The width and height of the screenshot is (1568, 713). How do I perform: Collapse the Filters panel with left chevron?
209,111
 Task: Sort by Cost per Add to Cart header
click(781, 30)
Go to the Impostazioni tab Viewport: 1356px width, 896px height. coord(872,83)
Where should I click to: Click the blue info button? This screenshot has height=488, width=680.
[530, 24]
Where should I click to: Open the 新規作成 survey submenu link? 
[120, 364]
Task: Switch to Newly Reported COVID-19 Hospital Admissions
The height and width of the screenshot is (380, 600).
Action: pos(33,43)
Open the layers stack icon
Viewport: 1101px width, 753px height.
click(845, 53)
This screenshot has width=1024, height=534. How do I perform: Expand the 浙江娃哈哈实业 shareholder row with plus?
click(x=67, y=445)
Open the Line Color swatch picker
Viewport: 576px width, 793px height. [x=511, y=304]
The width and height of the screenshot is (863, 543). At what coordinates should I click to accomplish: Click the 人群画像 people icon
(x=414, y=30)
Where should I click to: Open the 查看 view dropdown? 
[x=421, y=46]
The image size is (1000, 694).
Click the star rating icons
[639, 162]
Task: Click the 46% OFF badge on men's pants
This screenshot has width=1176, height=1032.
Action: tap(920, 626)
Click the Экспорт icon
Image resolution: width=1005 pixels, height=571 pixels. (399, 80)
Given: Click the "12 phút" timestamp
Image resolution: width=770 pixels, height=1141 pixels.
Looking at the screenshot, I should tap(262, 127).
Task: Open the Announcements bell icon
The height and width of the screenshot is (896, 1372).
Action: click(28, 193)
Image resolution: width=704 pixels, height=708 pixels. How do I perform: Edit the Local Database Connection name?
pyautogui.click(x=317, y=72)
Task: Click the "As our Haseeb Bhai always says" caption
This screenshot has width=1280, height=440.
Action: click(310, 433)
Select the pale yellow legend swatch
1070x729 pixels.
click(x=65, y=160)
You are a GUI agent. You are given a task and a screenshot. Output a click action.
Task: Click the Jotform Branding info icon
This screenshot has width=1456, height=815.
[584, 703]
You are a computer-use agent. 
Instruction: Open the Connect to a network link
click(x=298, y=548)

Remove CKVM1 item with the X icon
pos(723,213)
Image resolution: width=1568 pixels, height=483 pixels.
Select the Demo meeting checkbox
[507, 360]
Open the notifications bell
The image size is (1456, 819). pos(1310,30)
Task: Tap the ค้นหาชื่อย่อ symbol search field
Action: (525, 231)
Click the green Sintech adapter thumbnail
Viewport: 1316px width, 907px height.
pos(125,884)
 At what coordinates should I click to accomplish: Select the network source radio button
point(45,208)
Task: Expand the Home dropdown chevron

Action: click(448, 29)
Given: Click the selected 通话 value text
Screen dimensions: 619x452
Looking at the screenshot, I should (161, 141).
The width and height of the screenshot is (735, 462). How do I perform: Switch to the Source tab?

# # # # # # #

[Instruction]
Rewrite the lines from the line with "The width and height of the screenshot is (863, 543)." to the line with "click(x=298, y=548)", replacing "Announcements" with "Notifications" and leaving everything else as it is.

[Result of this task]
The width and height of the screenshot is (863, 543). At what coordinates should I click to accomplish: Click the 人群画像 people icon
(x=414, y=30)
Where should I click to: Open the 查看 view dropdown? 
[x=421, y=46]
The image size is (1000, 694).
Click the star rating icons
[639, 162]
Task: Click the 46% OFF badge on men's pants
This screenshot has width=1176, height=1032.
Action: tap(920, 626)
Click the Экспорт icon
Image resolution: width=1005 pixels, height=571 pixels. (399, 80)
Given: Click the "12 phút" timestamp
Image resolution: width=770 pixels, height=1141 pixels.
Looking at the screenshot, I should tap(262, 127).
Task: Open the Notifications bell icon
The height and width of the screenshot is (896, 1372).
Action: click(28, 193)
Image resolution: width=704 pixels, height=708 pixels. How do I perform: Edit the Local Database Connection name?
pyautogui.click(x=317, y=72)
Task: Click the "As our Haseeb Bhai always says" caption
This screenshot has width=1280, height=440.
Action: click(310, 433)
Select the pale yellow legend swatch
1070x729 pixels.
click(x=65, y=160)
You are a GUI agent. You are given a task and a screenshot. Output a click action.
Task: Click the Jotform Branding info icon
This screenshot has width=1456, height=815.
[584, 703]
You are a computer-use agent. 
Instruction: Open the Connect to a network link
click(x=298, y=548)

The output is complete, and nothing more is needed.